*Recorded data:*
━━━━━━
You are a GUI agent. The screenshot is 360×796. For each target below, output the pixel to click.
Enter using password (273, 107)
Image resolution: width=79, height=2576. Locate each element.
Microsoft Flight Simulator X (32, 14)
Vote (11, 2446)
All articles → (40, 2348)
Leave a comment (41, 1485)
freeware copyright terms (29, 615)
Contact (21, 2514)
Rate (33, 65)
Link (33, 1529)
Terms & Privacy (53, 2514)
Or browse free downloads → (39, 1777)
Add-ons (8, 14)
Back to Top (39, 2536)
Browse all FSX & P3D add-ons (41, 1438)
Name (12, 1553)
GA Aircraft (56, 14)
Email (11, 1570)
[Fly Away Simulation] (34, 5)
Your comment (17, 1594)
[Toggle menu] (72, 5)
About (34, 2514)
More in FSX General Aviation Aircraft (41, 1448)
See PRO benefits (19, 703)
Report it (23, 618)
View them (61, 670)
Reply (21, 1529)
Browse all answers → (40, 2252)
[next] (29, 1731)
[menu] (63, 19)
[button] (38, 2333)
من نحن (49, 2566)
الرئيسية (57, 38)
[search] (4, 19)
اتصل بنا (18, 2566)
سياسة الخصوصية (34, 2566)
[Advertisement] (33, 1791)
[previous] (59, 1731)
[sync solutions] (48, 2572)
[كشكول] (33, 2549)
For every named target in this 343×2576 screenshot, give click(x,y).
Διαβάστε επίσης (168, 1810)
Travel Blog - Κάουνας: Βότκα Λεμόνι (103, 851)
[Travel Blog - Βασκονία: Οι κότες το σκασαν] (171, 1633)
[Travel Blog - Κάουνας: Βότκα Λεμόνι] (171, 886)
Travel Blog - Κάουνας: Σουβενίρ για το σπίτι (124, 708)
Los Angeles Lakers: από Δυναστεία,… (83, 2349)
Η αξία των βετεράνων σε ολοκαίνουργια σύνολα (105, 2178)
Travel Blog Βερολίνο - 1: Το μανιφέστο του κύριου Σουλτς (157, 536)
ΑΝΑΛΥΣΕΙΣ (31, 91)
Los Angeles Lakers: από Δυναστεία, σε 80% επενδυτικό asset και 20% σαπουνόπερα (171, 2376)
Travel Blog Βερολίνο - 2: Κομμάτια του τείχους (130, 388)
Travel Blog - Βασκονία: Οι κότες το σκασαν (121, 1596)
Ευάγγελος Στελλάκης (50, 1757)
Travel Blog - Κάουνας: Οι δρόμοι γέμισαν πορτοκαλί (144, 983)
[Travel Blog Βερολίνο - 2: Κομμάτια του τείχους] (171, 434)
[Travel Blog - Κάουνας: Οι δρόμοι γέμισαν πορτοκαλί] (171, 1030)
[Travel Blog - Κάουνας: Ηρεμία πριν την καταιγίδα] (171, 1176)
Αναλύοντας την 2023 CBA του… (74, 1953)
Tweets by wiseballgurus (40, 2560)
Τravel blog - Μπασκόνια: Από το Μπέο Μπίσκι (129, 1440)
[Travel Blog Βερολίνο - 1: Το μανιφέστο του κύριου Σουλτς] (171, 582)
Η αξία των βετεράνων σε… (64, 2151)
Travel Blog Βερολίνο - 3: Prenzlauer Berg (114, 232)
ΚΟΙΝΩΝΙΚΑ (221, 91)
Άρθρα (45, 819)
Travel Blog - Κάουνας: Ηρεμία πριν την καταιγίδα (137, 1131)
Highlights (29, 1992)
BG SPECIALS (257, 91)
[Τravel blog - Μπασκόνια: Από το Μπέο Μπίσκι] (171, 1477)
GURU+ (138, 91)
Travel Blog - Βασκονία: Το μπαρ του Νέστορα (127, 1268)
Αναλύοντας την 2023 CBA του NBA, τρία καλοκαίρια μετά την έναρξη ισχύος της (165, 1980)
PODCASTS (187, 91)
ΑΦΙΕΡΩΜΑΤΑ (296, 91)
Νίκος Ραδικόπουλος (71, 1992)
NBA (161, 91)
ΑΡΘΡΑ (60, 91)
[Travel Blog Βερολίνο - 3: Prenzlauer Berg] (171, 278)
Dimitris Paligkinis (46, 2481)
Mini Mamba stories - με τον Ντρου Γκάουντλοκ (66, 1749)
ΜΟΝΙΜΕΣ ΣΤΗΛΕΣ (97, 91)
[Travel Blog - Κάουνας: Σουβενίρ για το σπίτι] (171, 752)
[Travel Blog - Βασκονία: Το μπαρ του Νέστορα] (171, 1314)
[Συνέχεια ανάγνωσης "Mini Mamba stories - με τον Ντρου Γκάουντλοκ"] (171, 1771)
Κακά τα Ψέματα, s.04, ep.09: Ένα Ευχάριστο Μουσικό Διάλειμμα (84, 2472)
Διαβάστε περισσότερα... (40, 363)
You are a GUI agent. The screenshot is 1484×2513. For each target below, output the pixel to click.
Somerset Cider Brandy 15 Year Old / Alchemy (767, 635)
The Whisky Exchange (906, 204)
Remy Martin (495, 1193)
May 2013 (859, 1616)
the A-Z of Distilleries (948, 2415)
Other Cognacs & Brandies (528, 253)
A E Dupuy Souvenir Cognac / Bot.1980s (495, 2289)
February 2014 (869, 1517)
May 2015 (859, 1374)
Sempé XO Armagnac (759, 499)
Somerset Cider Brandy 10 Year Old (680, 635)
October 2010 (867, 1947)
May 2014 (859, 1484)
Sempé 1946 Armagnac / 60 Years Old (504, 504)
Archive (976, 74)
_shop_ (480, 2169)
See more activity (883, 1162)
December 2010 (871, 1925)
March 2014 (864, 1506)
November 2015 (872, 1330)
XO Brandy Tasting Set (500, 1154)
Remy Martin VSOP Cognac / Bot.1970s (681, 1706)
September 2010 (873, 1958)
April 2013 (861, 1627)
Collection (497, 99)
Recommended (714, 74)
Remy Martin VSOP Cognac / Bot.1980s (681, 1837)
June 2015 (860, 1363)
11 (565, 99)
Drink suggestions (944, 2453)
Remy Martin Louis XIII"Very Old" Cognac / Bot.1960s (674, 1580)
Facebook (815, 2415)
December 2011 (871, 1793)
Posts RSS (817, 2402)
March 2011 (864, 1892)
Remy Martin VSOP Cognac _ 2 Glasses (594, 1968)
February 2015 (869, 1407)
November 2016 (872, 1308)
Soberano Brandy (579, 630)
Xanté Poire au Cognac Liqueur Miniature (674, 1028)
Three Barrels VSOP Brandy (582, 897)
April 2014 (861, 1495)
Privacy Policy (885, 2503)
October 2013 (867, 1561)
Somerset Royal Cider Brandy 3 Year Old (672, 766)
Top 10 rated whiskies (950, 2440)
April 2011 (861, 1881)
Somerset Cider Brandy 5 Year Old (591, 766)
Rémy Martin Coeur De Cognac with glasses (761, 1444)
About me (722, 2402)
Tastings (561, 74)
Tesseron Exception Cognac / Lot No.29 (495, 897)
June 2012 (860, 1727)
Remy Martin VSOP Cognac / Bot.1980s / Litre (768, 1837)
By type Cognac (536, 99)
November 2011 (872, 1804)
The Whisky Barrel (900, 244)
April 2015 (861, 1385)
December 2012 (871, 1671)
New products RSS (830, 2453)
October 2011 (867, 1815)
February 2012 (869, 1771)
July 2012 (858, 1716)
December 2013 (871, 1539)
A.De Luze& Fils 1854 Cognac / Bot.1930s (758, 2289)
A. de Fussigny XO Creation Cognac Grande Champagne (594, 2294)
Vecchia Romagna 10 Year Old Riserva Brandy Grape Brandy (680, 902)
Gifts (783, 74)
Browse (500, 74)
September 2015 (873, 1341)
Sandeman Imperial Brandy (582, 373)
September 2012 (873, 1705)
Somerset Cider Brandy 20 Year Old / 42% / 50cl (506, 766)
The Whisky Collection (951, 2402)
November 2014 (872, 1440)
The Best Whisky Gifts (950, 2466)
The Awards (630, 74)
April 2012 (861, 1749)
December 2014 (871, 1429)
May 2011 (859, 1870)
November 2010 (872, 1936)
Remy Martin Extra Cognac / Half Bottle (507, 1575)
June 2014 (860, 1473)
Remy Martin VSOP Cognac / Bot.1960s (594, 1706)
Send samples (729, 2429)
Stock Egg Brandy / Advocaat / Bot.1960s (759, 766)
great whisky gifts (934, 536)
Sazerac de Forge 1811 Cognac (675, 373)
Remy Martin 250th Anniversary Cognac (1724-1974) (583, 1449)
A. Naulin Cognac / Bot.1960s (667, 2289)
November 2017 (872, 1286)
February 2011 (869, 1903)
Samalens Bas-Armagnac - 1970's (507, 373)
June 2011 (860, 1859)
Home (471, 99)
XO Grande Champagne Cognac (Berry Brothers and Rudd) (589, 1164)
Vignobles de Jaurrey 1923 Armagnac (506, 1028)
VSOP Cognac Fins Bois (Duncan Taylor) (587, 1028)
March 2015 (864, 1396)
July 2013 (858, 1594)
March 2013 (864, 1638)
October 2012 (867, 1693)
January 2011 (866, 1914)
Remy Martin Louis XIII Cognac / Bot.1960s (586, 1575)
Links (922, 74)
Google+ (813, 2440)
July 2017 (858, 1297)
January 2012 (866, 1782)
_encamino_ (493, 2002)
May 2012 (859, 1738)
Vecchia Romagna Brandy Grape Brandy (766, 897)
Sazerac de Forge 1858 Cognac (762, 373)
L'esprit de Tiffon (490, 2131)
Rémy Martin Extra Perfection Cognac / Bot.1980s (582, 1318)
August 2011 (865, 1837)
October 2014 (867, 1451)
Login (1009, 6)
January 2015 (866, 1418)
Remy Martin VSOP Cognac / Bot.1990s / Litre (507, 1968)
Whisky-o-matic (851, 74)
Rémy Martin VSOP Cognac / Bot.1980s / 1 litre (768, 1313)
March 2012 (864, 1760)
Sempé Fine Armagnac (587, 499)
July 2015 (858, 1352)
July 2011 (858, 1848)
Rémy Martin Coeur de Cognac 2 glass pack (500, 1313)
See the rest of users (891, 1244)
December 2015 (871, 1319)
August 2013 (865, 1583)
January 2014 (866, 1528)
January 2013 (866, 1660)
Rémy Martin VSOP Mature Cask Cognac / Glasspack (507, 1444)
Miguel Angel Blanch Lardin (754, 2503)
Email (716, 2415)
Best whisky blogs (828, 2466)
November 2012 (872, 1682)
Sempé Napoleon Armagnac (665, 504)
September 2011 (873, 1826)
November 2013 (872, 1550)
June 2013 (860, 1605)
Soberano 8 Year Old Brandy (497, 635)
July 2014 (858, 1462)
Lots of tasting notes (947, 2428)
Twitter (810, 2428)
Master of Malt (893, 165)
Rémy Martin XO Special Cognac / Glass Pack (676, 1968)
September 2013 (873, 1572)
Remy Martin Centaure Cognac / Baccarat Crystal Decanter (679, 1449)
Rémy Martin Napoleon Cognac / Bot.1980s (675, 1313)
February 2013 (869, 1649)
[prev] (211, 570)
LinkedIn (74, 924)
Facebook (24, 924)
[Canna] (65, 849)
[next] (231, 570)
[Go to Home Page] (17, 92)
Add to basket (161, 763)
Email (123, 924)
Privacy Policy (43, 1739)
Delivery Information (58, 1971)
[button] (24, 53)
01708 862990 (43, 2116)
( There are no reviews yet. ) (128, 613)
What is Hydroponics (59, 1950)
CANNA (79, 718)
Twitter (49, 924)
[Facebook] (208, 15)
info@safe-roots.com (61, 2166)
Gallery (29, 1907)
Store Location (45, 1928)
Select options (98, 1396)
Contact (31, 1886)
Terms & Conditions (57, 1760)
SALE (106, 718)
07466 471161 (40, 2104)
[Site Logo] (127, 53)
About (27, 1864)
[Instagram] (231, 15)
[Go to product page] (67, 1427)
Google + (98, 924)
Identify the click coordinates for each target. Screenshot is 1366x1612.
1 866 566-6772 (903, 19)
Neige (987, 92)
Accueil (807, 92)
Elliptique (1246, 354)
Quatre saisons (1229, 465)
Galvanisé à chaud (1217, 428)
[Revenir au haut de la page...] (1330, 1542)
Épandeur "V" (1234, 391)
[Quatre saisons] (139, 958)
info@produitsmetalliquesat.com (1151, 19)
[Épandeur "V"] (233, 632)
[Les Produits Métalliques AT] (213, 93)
━━━━━━
*What to produce:*
The expected output is exactly the lines of the listing above between the line holding "Σουλτς (157, 536)" and the line holding "[Travel Blog - Κάουνας: Σουβενίρ", inclusive.

*Solution to this problem:*
Travel Blog Βερολίνο - 1: Το μανιφέστο του κύριου Σουλτς (157, 536)
ΑΝΑΛΥΣΕΙΣ (31, 91)
Los Angeles Lakers: από Δυναστεία, σε 80% επενδυτικό asset και 20% σαπουνόπερα (171, 2376)
Travel Blog Βερολίνο - 2: Κομμάτια του τείχους (130, 388)
Travel Blog - Βασκονία: Οι κότες το σκασαν (121, 1596)
Ευάγγελος Στελλάκης (50, 1757)
Travel Blog - Κάουνας: Οι δρόμοι γέμισαν πορτοκαλί (144, 983)
[Travel Blog Βερολίνο - 2: Κομμάτια του τείχους] (171, 434)
[Travel Blog - Κάουνας: Οι δρόμοι γέμισαν πορτοκαλί] (171, 1030)
[Travel Blog - Κάουνας: Ηρεμία πριν την καταιγίδα] (171, 1176)
Αναλύοντας την 2023 CBA του… (74, 1953)
Tweets by wiseballgurus (40, 2560)
Τravel blog - Μπασκόνια: Από το Μπέο Μπίσκι (129, 1440)
[Travel Blog Βερολίνο - 1: Το μανιφέστο του κύριου Σουλτς] (171, 582)
Η αξία των βετεράνων σε… (64, 2151)
Travel Blog Βερολίνο - 3: Prenzlauer Berg (114, 232)
ΚΟΙΝΩΝΙΚΑ (221, 91)
Άρθρα (45, 819)
Travel Blog - Κάουνας: Ηρεμία πριν την καταιγίδα (137, 1131)
Highlights (29, 1992)
BG SPECIALS (257, 91)
[Τravel blog - Μπασκόνια: Από το Μπέο Μπίσκι] (171, 1477)
GURU+ (138, 91)
Travel Blog - Βασκονία: Το μπαρ του Νέστορα (127, 1268)
Αναλύοντας την 2023 CBA του NBA, τρία καλοκαίρια μετά την έναρξη ισχύος της (165, 1980)
PODCASTS (187, 91)
ΑΦΙΕΡΩΜΑΤΑ (296, 91)
Νίκος Ραδικόπουλος (71, 1992)
NBA (161, 91)
ΑΡΘΡΑ (60, 91)
[Travel Blog Βερολίνο - 3: Prenzlauer Berg] (171, 278)
Dimitris Paligkinis (46, 2481)
Mini Mamba stories - με τον Ντρου Γκάουντλοκ (66, 1749)
ΜΟΝΙΜΕΣ ΣΤΗΛΕΣ (97, 91)
[Travel Blog - Κάουνας: Σουβενίρ για το σπίτι] (171, 752)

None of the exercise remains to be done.